Math teacher Dariusz Piatek scans his smartphone across a QR code on a large smart TV mounted at the front of his classroom.
It generates a link he will beam to his Maples Collegiate students at home, allowing them to live stream the class, and to see and write on the smart board virtually.
A webcam on his desk will allow his Grade 12 students at home to see him too, while he teaches in person and online simultaneously.
This is the new reality of pre-calculus in a pandemic, and Piatek is optimistic.
“I’m just so happy to be here,” he said. “I can’t wait for those students to come back and hope for the system to actually work.”
He has confidence after testing the system this spring, when schools closed and moved online in response to COVID-19.
“I was pleasantly surprised,” he said. “I remember in April, May, June, I had 41 students connecting every single day.”

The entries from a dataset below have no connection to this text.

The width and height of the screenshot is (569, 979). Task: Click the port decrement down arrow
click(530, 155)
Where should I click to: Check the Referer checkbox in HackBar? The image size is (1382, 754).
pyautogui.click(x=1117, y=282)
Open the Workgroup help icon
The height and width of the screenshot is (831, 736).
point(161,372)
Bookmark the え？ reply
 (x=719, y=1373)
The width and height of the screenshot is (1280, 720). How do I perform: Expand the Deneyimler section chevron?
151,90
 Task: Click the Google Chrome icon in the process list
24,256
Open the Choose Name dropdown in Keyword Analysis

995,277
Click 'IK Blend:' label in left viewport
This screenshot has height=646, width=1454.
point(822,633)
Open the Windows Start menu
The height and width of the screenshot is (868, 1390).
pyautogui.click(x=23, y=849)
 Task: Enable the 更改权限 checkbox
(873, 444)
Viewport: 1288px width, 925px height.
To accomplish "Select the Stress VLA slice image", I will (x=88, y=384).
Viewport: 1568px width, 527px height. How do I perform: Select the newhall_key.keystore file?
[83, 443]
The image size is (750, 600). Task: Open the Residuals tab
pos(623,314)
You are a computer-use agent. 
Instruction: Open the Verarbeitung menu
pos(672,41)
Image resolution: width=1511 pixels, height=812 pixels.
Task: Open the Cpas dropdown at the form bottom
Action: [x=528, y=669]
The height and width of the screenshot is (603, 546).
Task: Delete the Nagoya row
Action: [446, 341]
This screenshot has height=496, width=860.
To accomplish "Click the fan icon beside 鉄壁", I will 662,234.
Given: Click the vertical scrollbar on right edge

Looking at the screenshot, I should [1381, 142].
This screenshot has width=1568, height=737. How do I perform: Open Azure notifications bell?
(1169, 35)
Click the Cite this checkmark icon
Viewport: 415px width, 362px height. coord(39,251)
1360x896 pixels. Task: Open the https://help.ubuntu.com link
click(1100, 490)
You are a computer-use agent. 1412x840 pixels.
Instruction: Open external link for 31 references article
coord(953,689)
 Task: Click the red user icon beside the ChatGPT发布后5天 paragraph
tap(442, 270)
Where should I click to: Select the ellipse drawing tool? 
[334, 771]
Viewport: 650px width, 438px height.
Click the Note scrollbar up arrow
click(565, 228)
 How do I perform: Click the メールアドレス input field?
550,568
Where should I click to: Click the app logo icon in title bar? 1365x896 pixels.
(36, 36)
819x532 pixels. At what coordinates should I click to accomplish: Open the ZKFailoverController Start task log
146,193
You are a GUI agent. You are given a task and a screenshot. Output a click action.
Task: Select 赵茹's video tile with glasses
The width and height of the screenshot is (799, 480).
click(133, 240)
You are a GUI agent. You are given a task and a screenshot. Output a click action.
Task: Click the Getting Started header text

As with most high schools across Manitoba, when they return on Sept. 8, students at Maples Collegiate will alternate between days where they attend class and days where they work remotely, to reduce the number of people on site.
Piatek’s class, with desks spaced apart, won’t have more than 11 students in the room at a given time.
‘Social aspects’ diminished
Maples principal Scott Shier said the roster of roughly 1,600 students has been divided in half, alphabetically. Teachers are contacting students directly to let them know which group they are in and which days to attend class.
During orientation, the first order of business will be educating students about the new public health protocols, such as keeping a safe distance, hand hygiene and the use of face masks, which will be required for Manitoba students in Grade 4 and up while indoors, or in situations where they cannot keep two metres apart.
“Realistically, we know students haven’t been social distancing in the summer, but they’ve been with a small cohort of friends,” Shier said.
“But we’re bringing back a small town here, so we need to do it for our families, we need to do it for society. It’s just the right thing to do, and we need to educate our students on why we’re doing it.”
When students arrive at school, they will head straight to their classrooms, following small arrows to direct traffic flows in the hallways.
The day will be divided into four periods: two in the morning and two in the afternoon.
Teachers will co-ordinate with each other at the beginning of the day to arrange staggered times for releasing students to get to their next class, in order to prevent congestion in the halls.
If a classroom is not ready to receive students, there will be designated muster points for students to wait, physically distanced, Shier said.
Most math and science teachers will be teaching half of their class online and half in person at the same time. Humanities and social sciences teachers may provide instruction to those in class while students at home work on assignments, he explained.
The heart of the school — a large auditorium and cafeteria where students typically gather and hang out — will be divided into sections based on grade level, so students don’t mix. Each area will be supervised to ensure students are practising physical distancing.
The expectation is that students come to school, attend class, and leave as soon as they are finished, Shier said.
“This place is a social hub, as most high schools are,” he said. “Unfortunately there aren’t many social aspects of it now.… You’re coming to school to do school, and it’s the way society is right now.”
The school has also stepped up cleaning.
Classrooms will be deep cleaned over the lunch hour for the afternoon periods and again at the end of the day, Shier said.
School providing Maples logo masks
The school will also provide staff and students with reusable masks, complete with the Maples Collegiate logo.
It ordered them in the spring, anticipating the potential for a mask policy this fall.
“We wanted kids to have pride, and make sure they’re wearing them at school,” Shier said.
The Seven Oaks School Division — which Maples Collegiate is a part of — has also provided the school with reusable masks for staff and students.
Back in his classroom, Piatek is testing his Wi-Fi connection, and is keen to meet his new students.
He said while remote teaching can be done successfully, it pales in comparison to watching and guiding them in person.
“Having students in class, having them asking questions, just looking at their faces and seeing, ‘do you get it?’ — it’s the important part,” he said.
“You don’t have that part while you are connected online.”